▶ [TO DO]: Which lines in the material below contain the word "Sort", counting only matches in that exact case? Show each of those lines in full.

▶ [DATA ROWS]:
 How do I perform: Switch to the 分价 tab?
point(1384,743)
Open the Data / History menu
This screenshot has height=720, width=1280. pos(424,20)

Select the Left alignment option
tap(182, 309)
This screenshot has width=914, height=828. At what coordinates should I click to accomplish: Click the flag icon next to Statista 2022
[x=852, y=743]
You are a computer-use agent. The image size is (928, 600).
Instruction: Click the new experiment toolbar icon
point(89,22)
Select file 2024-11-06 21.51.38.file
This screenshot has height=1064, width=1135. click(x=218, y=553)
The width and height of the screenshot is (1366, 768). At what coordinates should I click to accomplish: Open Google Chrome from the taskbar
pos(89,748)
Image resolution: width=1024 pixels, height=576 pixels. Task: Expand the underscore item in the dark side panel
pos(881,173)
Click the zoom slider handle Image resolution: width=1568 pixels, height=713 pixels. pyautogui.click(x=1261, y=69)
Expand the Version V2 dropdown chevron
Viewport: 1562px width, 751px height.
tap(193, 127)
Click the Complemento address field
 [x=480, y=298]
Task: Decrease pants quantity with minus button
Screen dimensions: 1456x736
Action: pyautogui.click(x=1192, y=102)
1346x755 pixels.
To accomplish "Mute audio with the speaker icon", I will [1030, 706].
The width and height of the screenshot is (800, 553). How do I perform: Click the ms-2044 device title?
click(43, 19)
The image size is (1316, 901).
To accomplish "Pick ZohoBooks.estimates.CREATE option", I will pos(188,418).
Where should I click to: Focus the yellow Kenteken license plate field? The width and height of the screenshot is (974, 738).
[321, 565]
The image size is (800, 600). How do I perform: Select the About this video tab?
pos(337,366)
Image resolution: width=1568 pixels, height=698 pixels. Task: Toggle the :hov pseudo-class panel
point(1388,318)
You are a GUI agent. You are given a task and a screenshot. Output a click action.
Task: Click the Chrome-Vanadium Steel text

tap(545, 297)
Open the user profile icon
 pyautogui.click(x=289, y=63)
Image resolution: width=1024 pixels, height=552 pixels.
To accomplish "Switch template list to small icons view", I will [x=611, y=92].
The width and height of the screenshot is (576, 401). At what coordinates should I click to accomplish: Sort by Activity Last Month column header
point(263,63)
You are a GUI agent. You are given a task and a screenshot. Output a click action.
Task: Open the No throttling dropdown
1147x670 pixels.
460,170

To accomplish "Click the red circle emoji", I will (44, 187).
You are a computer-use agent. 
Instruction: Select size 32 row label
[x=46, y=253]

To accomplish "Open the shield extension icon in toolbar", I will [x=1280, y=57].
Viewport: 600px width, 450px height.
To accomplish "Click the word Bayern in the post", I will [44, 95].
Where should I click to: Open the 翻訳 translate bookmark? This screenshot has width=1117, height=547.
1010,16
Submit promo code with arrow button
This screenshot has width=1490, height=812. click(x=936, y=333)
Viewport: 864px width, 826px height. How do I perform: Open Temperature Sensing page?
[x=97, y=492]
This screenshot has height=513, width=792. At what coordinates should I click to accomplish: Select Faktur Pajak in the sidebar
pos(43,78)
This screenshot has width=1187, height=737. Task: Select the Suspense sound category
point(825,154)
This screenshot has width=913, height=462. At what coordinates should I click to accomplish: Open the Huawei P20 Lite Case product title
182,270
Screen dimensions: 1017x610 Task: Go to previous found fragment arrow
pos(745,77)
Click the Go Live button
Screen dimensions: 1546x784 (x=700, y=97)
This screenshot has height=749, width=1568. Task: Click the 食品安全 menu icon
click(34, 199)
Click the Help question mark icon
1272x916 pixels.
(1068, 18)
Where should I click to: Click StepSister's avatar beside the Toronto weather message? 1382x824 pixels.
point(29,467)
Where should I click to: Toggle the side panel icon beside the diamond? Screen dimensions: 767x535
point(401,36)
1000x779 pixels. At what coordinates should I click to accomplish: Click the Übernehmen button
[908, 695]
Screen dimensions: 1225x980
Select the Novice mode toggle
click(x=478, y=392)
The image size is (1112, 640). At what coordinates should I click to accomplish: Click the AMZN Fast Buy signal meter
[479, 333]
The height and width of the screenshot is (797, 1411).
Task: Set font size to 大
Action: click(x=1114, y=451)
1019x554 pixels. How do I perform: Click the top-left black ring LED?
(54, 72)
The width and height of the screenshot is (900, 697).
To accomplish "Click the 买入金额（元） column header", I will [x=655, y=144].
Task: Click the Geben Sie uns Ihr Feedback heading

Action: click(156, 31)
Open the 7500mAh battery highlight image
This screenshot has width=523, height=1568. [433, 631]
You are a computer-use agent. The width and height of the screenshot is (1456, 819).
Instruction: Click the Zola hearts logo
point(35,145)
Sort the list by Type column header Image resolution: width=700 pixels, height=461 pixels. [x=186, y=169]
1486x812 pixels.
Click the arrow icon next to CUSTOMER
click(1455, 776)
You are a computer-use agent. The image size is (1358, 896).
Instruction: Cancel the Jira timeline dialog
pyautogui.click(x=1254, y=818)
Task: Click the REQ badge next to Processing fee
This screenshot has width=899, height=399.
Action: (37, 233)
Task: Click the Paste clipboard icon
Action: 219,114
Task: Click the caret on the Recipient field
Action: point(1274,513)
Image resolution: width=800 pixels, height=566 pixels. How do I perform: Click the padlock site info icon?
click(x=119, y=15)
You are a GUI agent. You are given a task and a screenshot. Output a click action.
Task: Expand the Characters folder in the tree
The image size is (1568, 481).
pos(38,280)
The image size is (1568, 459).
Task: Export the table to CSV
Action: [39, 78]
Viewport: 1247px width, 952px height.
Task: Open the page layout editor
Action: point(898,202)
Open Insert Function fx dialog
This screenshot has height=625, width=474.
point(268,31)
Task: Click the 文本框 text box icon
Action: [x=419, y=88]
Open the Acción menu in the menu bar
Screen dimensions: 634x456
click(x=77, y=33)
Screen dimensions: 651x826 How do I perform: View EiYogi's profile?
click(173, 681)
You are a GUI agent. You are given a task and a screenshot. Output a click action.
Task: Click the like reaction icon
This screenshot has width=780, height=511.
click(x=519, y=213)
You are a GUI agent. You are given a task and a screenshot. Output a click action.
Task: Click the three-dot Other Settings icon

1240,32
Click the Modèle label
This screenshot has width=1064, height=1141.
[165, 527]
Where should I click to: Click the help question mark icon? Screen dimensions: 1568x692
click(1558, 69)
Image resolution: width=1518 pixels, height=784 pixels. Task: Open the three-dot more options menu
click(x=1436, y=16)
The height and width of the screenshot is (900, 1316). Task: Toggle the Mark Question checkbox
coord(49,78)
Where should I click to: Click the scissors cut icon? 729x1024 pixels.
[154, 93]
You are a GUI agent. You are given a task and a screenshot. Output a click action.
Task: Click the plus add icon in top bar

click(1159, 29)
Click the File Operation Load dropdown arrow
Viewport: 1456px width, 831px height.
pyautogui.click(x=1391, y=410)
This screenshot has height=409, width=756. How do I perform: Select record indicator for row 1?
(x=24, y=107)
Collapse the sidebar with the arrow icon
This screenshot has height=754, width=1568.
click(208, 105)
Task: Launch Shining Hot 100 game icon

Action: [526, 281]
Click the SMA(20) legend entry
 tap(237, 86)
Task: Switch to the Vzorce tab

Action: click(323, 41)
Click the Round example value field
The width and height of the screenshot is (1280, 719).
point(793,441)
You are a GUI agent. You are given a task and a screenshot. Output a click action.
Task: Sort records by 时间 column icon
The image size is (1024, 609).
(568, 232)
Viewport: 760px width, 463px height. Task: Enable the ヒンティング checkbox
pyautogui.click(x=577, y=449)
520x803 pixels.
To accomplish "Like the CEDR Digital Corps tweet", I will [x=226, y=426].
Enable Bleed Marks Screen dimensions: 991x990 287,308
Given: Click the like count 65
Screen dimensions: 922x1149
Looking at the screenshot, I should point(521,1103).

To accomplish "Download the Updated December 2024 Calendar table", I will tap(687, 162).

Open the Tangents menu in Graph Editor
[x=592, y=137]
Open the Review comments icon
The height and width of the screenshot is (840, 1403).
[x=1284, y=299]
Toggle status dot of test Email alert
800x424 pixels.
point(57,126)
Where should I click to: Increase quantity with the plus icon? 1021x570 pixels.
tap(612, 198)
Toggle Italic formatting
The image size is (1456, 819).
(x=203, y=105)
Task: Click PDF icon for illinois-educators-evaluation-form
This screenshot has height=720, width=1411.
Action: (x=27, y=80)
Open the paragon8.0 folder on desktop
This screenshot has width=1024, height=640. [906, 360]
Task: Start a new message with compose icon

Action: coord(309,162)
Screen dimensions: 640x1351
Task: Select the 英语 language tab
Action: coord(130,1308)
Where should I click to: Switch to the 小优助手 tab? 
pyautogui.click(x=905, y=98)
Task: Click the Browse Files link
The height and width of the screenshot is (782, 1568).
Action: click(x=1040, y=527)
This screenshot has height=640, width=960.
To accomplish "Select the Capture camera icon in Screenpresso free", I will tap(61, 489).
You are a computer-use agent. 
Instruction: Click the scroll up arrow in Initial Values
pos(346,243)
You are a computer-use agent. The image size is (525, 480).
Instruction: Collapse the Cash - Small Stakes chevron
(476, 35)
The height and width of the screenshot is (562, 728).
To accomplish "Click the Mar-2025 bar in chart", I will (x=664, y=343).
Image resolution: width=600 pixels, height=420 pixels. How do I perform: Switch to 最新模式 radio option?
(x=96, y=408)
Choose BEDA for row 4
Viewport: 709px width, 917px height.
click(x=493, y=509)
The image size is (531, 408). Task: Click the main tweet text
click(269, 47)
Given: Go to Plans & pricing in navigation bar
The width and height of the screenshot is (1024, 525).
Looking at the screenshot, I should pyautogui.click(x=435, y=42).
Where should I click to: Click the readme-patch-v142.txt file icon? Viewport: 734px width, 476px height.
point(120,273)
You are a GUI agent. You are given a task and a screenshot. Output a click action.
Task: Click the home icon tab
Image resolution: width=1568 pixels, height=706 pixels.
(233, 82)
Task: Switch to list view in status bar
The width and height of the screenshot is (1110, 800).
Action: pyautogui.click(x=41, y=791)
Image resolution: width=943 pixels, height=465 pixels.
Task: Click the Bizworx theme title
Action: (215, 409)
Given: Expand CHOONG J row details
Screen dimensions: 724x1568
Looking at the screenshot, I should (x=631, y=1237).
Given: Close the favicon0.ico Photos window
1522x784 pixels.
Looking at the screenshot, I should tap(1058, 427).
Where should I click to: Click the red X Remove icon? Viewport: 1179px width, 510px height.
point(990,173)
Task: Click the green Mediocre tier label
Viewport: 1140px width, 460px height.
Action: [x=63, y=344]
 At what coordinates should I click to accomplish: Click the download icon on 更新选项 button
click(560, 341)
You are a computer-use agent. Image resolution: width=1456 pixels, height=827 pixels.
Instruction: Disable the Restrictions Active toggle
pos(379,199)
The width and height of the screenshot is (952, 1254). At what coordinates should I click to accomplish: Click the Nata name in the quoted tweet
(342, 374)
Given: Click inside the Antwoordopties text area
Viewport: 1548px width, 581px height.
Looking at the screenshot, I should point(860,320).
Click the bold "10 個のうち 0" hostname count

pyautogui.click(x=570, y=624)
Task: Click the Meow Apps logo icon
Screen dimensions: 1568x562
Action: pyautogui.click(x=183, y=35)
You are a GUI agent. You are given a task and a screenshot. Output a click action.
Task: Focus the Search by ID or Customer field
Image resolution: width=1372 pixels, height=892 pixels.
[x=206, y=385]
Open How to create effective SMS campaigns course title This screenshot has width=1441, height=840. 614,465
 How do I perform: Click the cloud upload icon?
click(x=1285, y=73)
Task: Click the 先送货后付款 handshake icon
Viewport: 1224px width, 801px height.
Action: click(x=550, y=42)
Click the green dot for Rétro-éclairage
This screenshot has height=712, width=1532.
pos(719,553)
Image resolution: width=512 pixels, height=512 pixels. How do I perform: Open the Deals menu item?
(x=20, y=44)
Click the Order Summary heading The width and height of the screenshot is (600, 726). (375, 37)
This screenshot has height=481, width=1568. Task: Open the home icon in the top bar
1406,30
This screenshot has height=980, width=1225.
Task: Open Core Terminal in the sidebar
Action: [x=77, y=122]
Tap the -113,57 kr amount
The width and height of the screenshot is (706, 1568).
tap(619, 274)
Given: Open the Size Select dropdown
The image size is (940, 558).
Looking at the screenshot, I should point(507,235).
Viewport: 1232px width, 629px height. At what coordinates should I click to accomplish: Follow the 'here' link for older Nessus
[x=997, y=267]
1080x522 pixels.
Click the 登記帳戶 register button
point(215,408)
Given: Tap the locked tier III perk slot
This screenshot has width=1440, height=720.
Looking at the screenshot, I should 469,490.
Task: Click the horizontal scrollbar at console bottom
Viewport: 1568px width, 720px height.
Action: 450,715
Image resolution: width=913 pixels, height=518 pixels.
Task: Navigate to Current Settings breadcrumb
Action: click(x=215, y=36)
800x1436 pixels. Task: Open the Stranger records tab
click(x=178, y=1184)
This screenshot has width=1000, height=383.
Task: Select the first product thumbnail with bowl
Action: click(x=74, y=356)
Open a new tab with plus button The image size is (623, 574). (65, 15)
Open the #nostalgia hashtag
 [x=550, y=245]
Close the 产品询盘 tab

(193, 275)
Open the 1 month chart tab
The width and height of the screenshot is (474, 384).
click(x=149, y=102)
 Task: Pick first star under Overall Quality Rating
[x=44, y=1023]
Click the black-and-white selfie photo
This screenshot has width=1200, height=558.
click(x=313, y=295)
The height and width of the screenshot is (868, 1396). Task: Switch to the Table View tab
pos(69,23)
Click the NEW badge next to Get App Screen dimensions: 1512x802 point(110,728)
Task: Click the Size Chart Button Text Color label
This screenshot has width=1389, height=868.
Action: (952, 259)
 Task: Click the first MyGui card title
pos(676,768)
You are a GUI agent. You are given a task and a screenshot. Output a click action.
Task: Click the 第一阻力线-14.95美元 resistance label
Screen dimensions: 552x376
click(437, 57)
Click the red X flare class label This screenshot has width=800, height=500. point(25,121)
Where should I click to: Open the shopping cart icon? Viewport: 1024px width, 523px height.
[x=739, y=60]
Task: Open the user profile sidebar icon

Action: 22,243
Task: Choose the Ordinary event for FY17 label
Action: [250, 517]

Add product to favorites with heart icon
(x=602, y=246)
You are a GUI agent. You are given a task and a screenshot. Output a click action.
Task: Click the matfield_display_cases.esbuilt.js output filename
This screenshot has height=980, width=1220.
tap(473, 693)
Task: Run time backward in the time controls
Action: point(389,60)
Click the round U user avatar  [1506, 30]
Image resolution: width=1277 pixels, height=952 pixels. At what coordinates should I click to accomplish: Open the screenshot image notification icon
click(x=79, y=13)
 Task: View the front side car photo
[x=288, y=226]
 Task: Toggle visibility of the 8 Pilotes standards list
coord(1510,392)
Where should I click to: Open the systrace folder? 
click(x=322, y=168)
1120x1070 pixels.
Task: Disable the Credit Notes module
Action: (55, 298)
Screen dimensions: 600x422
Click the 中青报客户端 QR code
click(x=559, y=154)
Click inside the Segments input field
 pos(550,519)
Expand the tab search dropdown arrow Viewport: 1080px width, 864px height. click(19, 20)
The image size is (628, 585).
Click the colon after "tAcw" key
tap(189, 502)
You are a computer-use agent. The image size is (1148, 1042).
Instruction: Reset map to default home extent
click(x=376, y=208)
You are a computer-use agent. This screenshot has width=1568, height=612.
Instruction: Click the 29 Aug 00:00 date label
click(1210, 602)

▶ [RESPONSE]:
The width and height of the screenshot is (576, 401). At what coordinates should I click to accomplish: Sort by Activity Last Month column header
Sort the list by Type column header Image resolution: width=700 pixels, height=461 pixels. [x=186, y=169]
Task: Sort records by 时间 column icon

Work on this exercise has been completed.